The strange thing about Alan’s €480 million is not the size, it is the clock. The Paris health insurer raised €100 million at a €5 billion valuation in March, and roughly three months later it has raised almost five times that at €5.5 billion, lifting its total funding past €1.2 billion. Companies that need money that often are usually bleeding it. Alan is profitable in France, which makes raising twice in a single quarter the kind of move that asks for an explanation rather than supplying one.
The new round is a Series G led by Prosus, the Amsterdam-listed investment arm of Naspers, with existing backers Index Ventures and Teachers’ Venture Growth returning and a new investor, Dara Holdings, joining. According to the Financial Times the Prosus cheque mixes fresh capital with the purchase of secondary shares, and the whole thing still needs sign-off from France’s financial regulators, because insurers do not close rounds the way pure software firms do. That regulatory tail is itself a reminder of what Alan actually is underneath the app: a licensed insurer carrying reserves, not a SaaS company booking subscriptions.
The case for the money is the reserves, not the runway
Alan’s numbers are the part that makes a late-stage cheque make sense. It passed €800 million in annual recurring revenue in the first quarter of 2026, up 53% year on year, serves more than 1.1 million members and 37,000 businesses, and employs over 850 people across France, Spain, Belgium and Canada.

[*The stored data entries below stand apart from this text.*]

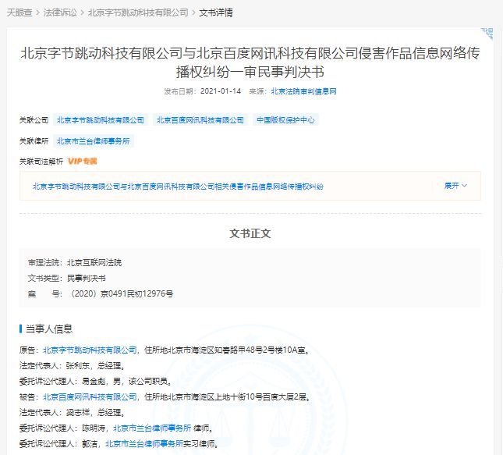Click the VIP专属 badge

coord(82,161)
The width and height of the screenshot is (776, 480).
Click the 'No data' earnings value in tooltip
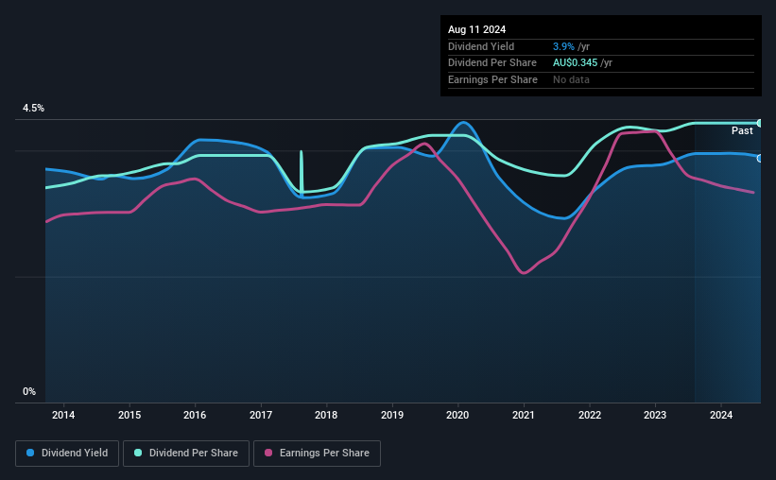[573, 79]
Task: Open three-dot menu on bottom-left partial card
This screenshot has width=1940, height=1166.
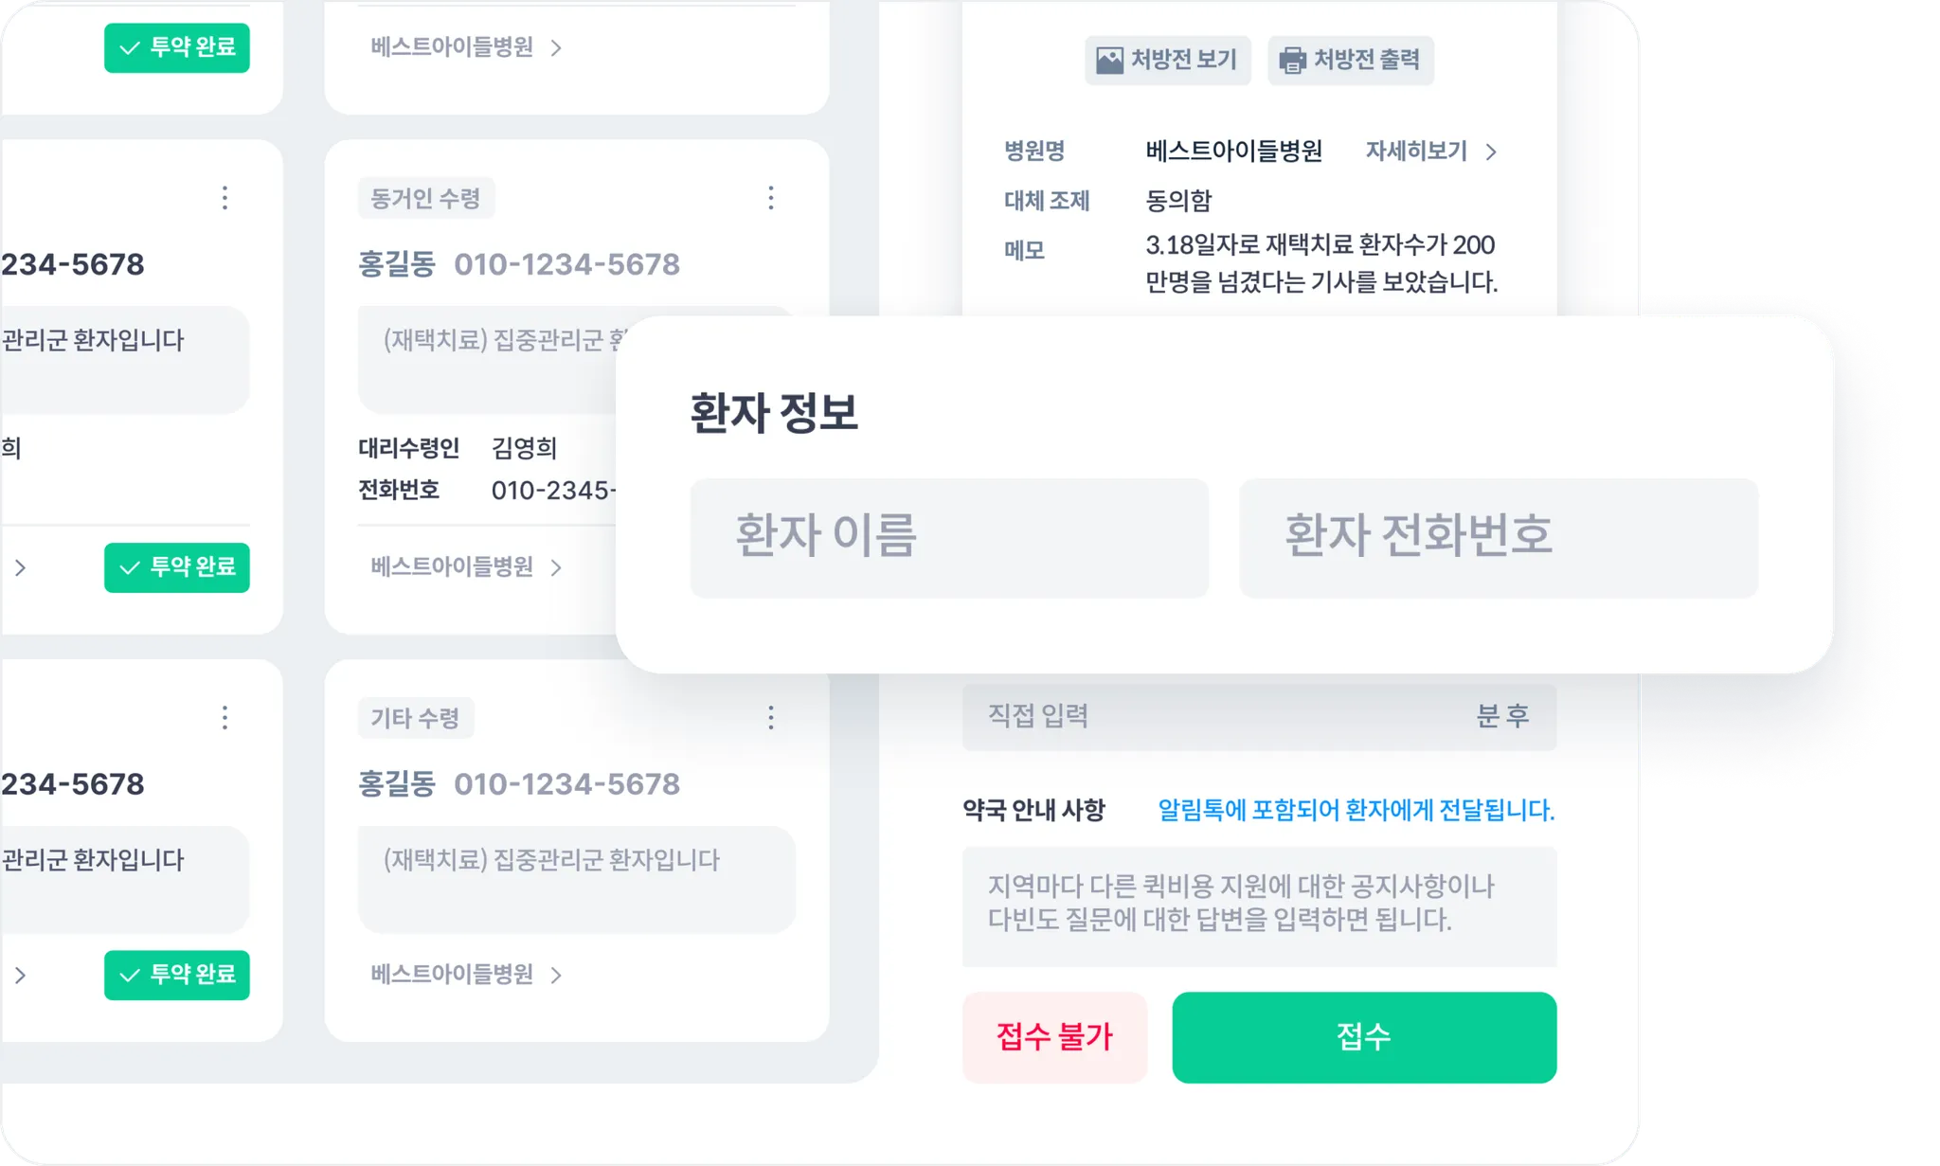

Member satisfaction sits above 4.2 out of 5, and most reimbursements clear within a day. Crucially it is profitable in its home market, which in a category where insurtechs traditionally burn cash for the better part of a decade is the rarer achievement than the valuation.
The model is capital-hungry by design, and that is the honest reason a profitable company keeps raising. Insurance demands reserves against the policies it writes, and every new country demands more of them before a single member is signed. A profitable France gives Alan a cushion that pure-growth rivals lack, but expansion into markets where it has no brand, no regulatory history and no distribution still has to be funded up front. The €480 million is less a runway extension than working capital for a balance-sheet business that has decided to grow into four more flags.
Founded in 2016 by Jean-Charles Samuelian-Werve and Charles Gorintin, an early Facebook, Instagram and Twitter engineer, Alan began as a digital health insurer in a French market that had not licensed a new independent one since 1986. Samuelian-Werve also had a hand in starting Mistral, the French model lab that has become the country’s standard answer to the question of whether Europe can build its own frontier AI, which is the sort of overlapping founder résumé that tells you how small the serious end of French tech still is.
Prevention is a nice word until someone has to underwrite it
What Alan is actually selling with this round is a category name. It calls its model “prevention insurance,” bundling health cover, care navigation, wellbeing services and an AI health assistant into one app, with the pitch that the system should act before illness rather than after it. Its AI handles underwriting, claims and member engagement, which is how a company keeps headcount flat while revenue grows 53%. The bet is that owning the whole stack, payer and provider and prevention layer at once, produces better outcomes and lower long-term cost than the fragmented incumbents it is trying to replace.
The reasons to doubt are specific and old. Insurers have promised to reward healthy behaviour and pay for prevention for years, and the results have been mixed at best, because turning app nudges and a chatbot into measurably better health, at scale, across a million members, is genuinely hard and rarely demonstrated. Alan has the engagement numbers and the satisfaction scores. What it does not yet have, and what no insurer in this space has, is durable proof that prevention spending today lowers the claims bill enough tomorrow to justify the model rather than just the marketing. The category it is naming is real as a product. It is still a wager as economics.
Prosus is the tell on the other side of the table. Best known for an early Tencent stake and a string of consumer platforms, including the €4.1 billion purchase of Just Eat Takeaway, it has rarely touched healthtech, and it is treating Alan as the base of a broader life-assistant ecosystem rather than a one-off bet. The offer to Alan is distribution: access to Prosus’s network and its commerce AI in markets where Alan is an unknown name. The risk in that offer is the same as the opportunity, because a French insurer’s edge has always been its obsessive product and its regulatory roots at home, and neither of those travels in a Prosus integration.
Why a French round this size is its own kind of news
The wider frame is the one Europe keeps having to relearn. French startup funding fell about 5% in 2025, and large late-stage cheques remain scarce across the continent, where startups raised a fraction of what their American peers did. A €480 million round for a profitable, decade-old company is exactly the deal Europe has struggled to produce, the late-stage, balance-sheet-heavy financing that usually requires an American or Gulf anchor to get done. Here the anchor is Dutch, the company is French, and the secondary component means some early believers are taking real money off the table rather than waiting for an IPO that European markets rarely reward.
Insurance pays out when things go wrong. Alan has raised €480 million on the wager that the better business, and eventually the bigger one, is in quietly making sure they go wrong less often, and it now has three months of valuation history and a balance sheet daring it to prove that the word “prevention” can be made to pay.